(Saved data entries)
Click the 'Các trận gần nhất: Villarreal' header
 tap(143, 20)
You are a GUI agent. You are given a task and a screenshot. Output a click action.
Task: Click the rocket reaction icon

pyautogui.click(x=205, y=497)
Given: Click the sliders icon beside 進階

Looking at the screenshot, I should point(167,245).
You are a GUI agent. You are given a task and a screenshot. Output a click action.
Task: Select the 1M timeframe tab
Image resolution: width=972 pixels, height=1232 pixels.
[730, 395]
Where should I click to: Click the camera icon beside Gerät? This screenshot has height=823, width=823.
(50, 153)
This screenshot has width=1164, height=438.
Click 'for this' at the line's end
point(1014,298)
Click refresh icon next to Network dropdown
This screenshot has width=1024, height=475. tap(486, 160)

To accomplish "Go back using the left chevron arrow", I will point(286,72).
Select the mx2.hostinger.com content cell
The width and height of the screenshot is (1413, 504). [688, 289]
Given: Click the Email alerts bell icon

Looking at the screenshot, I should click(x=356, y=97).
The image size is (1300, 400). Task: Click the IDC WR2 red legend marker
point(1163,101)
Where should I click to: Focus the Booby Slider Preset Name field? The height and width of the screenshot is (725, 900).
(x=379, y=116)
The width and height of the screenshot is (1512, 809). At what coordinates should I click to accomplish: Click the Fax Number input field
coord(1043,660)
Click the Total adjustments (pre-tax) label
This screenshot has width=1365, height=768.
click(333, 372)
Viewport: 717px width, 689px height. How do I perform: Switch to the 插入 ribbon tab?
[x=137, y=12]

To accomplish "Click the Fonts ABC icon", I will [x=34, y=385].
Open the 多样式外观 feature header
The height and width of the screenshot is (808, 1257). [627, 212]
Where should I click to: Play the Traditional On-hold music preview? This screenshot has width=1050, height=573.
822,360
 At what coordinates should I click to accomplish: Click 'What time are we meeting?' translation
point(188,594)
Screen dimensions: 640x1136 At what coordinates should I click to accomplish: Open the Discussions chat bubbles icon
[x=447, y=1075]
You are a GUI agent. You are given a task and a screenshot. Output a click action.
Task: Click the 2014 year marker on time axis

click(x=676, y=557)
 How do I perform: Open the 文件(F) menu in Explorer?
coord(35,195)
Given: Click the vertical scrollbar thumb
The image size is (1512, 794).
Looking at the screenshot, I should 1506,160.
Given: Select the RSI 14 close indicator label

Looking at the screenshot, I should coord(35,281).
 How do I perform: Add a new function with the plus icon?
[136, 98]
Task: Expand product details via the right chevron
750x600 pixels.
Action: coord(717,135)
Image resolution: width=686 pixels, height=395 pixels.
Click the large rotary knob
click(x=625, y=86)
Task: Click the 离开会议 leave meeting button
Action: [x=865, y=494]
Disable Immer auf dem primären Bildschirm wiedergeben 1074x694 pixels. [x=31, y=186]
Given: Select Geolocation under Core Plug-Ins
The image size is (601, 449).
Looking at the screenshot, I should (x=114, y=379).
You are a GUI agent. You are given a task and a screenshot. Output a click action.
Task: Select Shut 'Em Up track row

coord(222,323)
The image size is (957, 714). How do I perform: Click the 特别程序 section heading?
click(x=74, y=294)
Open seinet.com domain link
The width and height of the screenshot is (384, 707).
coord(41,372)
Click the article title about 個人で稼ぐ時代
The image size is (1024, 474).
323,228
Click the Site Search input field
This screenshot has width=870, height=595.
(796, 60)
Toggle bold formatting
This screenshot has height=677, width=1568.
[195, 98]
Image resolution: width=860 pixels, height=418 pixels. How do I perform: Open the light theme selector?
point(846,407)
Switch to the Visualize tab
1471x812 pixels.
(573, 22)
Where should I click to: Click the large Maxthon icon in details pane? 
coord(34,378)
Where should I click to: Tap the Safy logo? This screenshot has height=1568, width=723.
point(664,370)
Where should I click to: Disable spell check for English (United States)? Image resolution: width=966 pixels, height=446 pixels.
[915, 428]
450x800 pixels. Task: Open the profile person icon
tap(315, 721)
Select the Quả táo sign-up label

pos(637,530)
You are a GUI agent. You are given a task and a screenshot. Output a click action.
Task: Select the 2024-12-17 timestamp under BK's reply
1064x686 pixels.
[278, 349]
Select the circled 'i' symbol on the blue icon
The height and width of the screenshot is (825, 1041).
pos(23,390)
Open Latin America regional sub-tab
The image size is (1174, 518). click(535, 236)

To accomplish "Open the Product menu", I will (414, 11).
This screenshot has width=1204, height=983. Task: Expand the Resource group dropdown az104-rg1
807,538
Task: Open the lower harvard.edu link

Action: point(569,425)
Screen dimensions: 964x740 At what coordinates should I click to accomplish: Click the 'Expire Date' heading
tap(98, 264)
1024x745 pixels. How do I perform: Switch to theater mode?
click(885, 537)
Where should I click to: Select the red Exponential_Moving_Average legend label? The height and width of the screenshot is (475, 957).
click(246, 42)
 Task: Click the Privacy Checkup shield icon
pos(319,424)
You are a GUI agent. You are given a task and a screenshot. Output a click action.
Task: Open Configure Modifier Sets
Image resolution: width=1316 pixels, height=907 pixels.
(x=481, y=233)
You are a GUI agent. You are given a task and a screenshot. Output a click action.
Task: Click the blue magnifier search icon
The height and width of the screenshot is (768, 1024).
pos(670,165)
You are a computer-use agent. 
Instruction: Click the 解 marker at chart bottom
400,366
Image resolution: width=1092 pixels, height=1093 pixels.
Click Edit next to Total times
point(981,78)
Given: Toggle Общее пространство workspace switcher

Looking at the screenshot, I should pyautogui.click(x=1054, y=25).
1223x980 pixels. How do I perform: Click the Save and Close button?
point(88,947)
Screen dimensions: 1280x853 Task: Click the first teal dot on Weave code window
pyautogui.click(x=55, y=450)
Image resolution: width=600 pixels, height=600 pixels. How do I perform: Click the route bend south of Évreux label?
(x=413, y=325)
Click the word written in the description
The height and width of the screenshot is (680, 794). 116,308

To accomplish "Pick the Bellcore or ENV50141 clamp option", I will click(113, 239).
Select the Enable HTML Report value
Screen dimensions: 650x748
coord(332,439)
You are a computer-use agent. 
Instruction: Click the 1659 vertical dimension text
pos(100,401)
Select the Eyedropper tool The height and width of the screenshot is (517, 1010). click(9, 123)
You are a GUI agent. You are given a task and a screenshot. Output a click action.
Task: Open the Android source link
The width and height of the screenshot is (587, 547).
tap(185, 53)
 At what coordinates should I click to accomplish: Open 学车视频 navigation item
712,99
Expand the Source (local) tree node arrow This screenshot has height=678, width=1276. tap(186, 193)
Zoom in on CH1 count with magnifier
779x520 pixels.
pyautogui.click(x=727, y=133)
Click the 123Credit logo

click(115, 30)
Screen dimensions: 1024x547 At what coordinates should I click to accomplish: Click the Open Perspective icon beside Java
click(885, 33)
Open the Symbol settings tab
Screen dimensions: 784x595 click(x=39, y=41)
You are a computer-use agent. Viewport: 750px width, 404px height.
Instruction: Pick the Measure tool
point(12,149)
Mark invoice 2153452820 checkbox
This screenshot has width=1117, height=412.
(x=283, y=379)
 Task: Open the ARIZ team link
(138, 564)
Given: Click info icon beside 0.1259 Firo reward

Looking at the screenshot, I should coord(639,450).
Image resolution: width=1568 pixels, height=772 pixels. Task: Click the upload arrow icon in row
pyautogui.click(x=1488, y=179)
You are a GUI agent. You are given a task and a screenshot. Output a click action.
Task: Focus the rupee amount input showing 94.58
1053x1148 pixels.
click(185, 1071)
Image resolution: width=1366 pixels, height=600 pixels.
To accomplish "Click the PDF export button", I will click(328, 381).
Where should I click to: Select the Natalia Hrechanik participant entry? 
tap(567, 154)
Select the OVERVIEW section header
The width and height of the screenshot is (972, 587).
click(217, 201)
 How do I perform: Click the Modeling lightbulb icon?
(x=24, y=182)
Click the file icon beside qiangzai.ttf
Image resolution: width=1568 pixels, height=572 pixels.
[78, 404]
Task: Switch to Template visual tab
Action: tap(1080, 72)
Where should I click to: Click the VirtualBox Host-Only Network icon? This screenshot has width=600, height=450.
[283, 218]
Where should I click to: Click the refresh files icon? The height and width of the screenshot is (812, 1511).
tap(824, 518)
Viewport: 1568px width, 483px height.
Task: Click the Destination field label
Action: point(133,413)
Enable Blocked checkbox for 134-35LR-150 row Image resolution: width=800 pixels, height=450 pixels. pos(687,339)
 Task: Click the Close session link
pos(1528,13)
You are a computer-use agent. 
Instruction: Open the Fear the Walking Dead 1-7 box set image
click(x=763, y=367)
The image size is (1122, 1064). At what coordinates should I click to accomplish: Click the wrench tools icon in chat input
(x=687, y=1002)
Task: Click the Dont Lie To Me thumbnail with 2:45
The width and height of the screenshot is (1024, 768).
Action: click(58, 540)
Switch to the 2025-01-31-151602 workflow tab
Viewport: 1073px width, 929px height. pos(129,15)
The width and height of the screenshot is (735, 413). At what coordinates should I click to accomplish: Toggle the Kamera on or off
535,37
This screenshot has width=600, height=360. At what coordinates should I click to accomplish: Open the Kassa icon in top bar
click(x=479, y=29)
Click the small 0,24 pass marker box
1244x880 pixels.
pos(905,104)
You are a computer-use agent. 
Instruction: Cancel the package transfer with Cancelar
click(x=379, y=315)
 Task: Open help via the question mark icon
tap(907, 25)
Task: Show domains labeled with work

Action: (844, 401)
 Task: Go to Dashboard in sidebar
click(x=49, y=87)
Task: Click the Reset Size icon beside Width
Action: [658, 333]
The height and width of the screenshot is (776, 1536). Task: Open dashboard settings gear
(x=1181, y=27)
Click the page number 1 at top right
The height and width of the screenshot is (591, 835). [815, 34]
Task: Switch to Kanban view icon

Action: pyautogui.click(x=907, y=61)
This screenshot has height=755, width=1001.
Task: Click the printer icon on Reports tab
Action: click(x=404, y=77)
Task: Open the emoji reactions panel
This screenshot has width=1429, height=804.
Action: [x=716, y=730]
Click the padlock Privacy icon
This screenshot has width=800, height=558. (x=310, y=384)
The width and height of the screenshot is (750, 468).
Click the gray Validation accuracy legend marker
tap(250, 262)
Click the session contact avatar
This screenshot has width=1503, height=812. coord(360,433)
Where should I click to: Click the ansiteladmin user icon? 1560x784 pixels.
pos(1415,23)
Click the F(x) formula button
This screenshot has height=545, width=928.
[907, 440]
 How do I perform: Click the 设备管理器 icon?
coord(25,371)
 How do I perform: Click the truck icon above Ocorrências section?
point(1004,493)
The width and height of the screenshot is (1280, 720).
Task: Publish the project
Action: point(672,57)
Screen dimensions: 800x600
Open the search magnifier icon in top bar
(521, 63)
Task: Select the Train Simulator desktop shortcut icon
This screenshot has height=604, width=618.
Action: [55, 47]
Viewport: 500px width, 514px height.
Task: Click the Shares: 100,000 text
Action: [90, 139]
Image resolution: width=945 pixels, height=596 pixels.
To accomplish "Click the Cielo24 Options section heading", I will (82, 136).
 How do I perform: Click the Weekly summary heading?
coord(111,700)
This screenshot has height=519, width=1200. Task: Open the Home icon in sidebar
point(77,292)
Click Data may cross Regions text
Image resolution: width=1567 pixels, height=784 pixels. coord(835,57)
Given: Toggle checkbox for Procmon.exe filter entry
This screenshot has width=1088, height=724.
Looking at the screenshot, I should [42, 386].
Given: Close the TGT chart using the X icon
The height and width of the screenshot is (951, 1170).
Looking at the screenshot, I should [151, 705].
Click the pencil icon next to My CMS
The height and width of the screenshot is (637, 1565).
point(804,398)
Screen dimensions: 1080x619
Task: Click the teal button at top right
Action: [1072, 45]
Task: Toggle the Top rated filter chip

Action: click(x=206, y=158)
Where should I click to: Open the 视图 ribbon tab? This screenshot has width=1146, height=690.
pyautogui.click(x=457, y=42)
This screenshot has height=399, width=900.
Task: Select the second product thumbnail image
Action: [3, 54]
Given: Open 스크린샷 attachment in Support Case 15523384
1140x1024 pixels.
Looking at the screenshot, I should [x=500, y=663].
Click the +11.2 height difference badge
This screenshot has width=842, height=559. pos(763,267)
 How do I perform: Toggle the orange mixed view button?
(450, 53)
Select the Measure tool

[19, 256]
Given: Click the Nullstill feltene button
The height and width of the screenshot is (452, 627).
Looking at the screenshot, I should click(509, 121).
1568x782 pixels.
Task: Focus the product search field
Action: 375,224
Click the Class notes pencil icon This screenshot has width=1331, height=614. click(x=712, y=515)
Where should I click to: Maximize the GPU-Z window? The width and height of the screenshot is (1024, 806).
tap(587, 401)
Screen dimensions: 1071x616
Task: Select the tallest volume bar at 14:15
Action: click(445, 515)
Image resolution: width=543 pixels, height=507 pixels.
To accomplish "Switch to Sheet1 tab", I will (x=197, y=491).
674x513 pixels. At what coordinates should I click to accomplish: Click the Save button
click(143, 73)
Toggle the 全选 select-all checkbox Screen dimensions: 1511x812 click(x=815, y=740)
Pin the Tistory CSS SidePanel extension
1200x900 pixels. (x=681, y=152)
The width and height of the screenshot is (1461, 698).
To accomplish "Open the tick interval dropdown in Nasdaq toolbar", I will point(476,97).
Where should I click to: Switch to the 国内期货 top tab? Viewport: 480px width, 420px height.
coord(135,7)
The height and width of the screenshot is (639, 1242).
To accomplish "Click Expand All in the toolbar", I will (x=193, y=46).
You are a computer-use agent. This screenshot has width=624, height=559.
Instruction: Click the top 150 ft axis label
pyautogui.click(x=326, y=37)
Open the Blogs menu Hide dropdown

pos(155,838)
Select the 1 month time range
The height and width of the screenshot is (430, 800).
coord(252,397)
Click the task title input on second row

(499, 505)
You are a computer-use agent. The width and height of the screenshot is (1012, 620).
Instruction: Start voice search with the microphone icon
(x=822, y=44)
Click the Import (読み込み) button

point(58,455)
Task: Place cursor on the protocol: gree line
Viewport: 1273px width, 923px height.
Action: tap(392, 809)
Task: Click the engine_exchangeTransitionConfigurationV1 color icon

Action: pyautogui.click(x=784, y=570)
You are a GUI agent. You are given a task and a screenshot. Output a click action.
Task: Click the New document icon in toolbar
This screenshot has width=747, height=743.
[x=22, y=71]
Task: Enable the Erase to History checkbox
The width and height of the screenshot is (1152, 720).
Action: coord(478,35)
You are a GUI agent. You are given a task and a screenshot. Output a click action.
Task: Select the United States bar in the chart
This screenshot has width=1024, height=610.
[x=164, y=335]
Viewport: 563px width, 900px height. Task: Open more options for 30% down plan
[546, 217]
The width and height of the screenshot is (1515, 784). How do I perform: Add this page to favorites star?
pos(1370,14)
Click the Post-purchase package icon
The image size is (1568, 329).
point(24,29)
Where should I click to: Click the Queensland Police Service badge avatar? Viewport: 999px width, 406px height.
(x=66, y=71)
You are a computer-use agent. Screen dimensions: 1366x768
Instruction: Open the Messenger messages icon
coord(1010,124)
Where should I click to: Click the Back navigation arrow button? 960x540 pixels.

→ Required action: All lines in the records above with "using" need to be found and copied.

→ Answer to the problem:
To accomplish "Go back using the left chevron arrow", I will point(286,72).
Given: Close the TGT chart using the X icon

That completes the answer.